So I’m working on a research project in which I compare two groups of students understanding of the “nature of science” (how science works, philosophy of science, etc) (NOS for short). The difference between the two groups was the level of assessment. In the first group, informal assessment was used for NOS exclusively. That is, the assessment was in the form of questions in class to inform immediate teaching decisions. In the second group, the informal assessment still happened, but with the addition of formal assessment. The formal assessment was based on a NOS standard as part of the course standards. The second group outperformed the first.* But wait, there’s more!

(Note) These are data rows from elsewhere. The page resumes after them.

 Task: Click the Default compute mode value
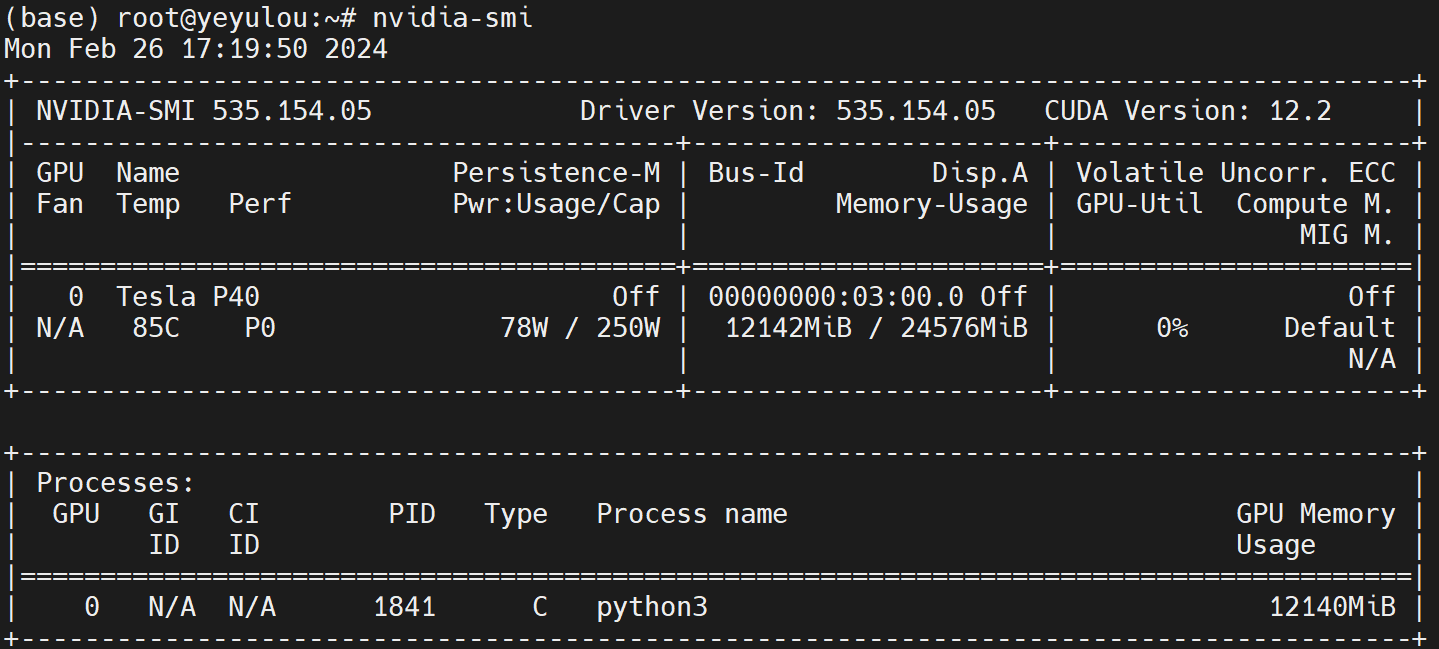(x=1339, y=328)
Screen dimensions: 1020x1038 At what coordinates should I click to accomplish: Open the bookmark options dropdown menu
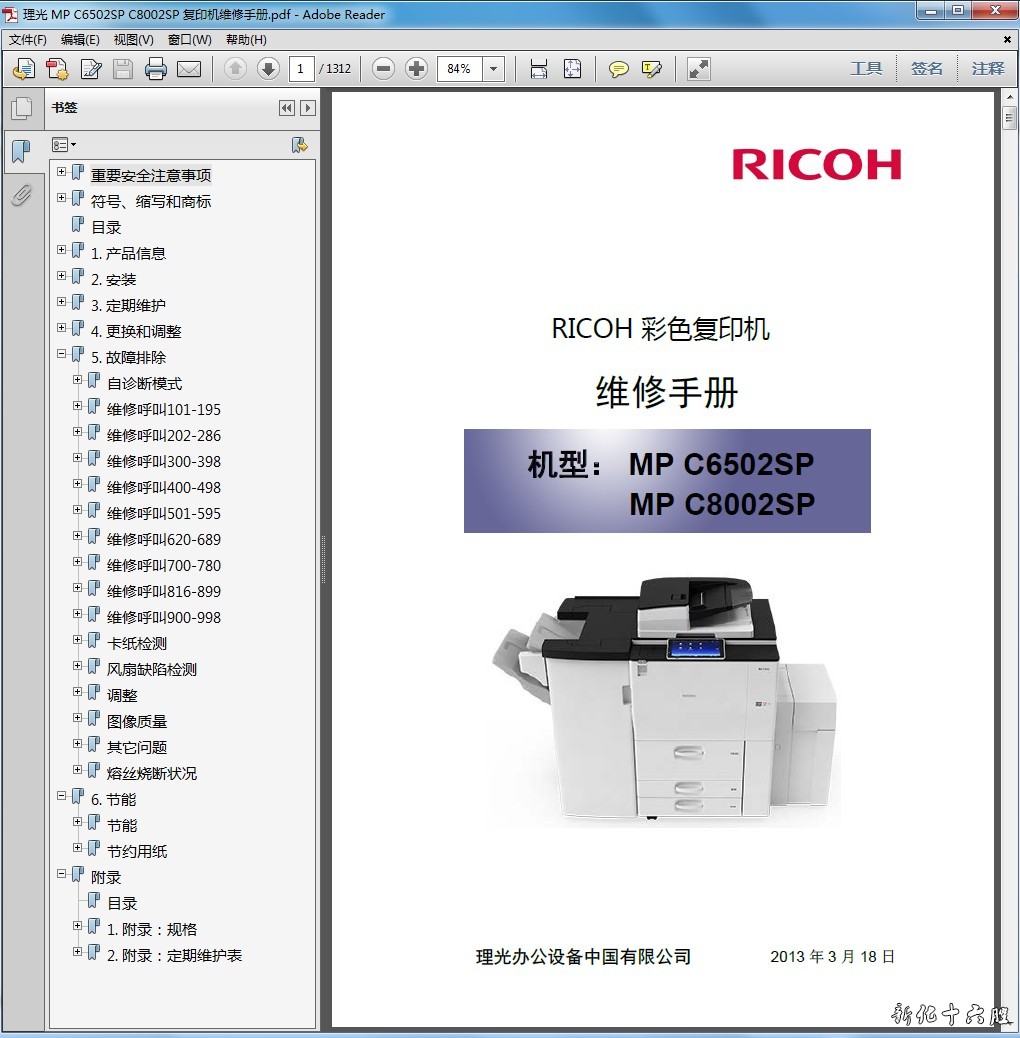64,145
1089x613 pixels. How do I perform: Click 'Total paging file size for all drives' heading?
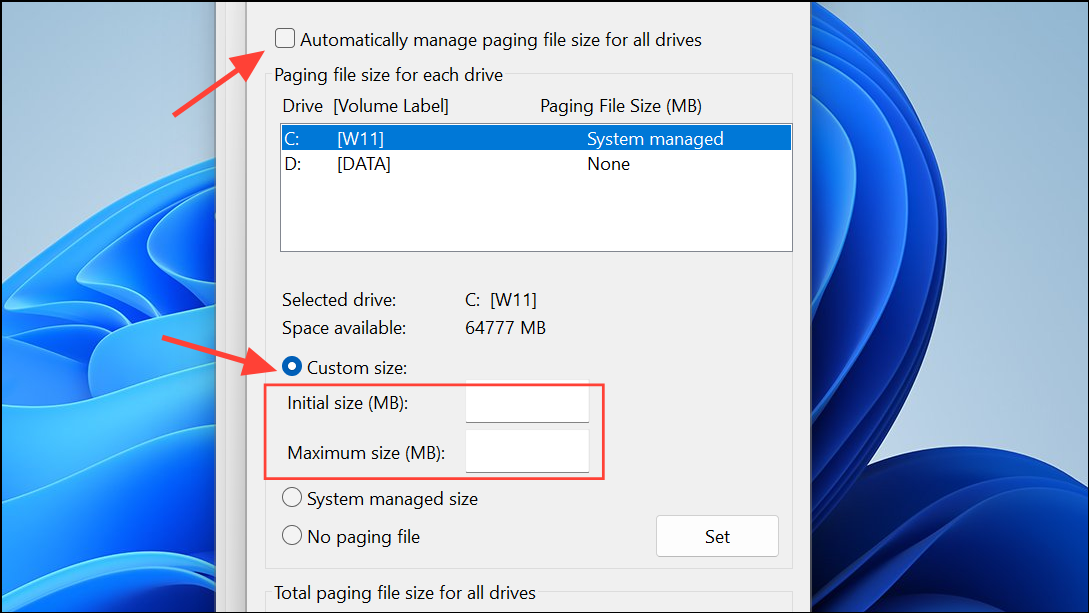click(x=405, y=593)
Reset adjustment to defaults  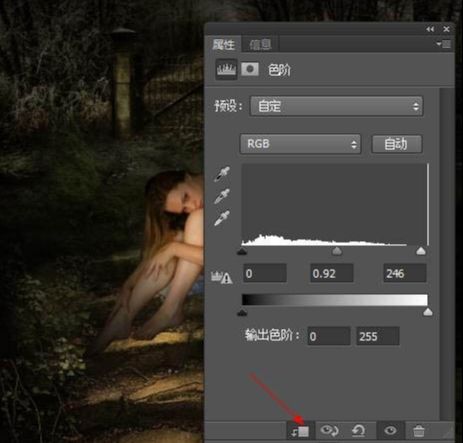coord(359,431)
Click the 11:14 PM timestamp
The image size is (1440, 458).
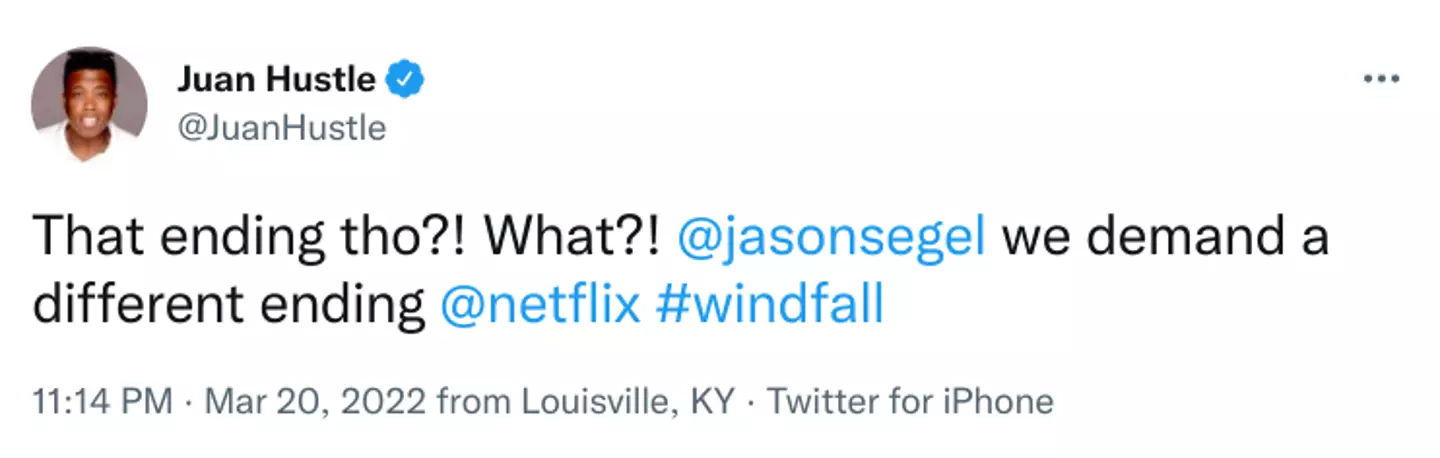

The second group was not simply SBG. The assessment used with the second group is best characterized as “continual, reflective, & explicit” assessment. Continual, because the standard was revisited in assessments throughout the semester. Reflective, because students were expected to reflect on their own learning via self-assessment. Explicit, because one of the course standards was about the NOS.

Had the assessment change only been to make the assessment “explicit” via standards, I am confident the second group would not have outperformed the first group as clearly as they did. So, as you consider how to make your assessment more explicit with standards, don’t forget about the continual & reflective components of assessment for learning.

*there is a plethora of research to help explain this result, but this is not the time or place. If you’re really interested try searching for a paper with “beyond cold conceptual change” in the title by Pintrich, Marx & Boyle ca. 1993. They talk about how goals, motivation, self efficacy & control play a role in student learning. I think it’s easy to see how the second group’s assessment better supports those constructs.

A pedagogy of learning

September 15, 2010

My area of expertise is science education and I dabble in learning theory.  I subscribe to a “hot” conceptual change model (Pintrich et al. 1993) in which students conceptual frameworks, developmental levels, motivation, goals, stress, learning dispositions and attribution all affect learning.  These conceptual ecologies (Southerland et al., 2006) are difficult to understand and even more difficult to modify (read: TEACHING IS HARD!!!).

One lesson from the area of science education is the power of implicit messages (Clough & Olson, 2004).  One goal of science education is to teach students about how science works.  Unfortunately, when teachers focus on “right” answers and step-by-step laboratory experiences, students get the implicit message that science is simply a set of facts or that science does not require much creativity.  Although teachers don’t mean to send this message, they do.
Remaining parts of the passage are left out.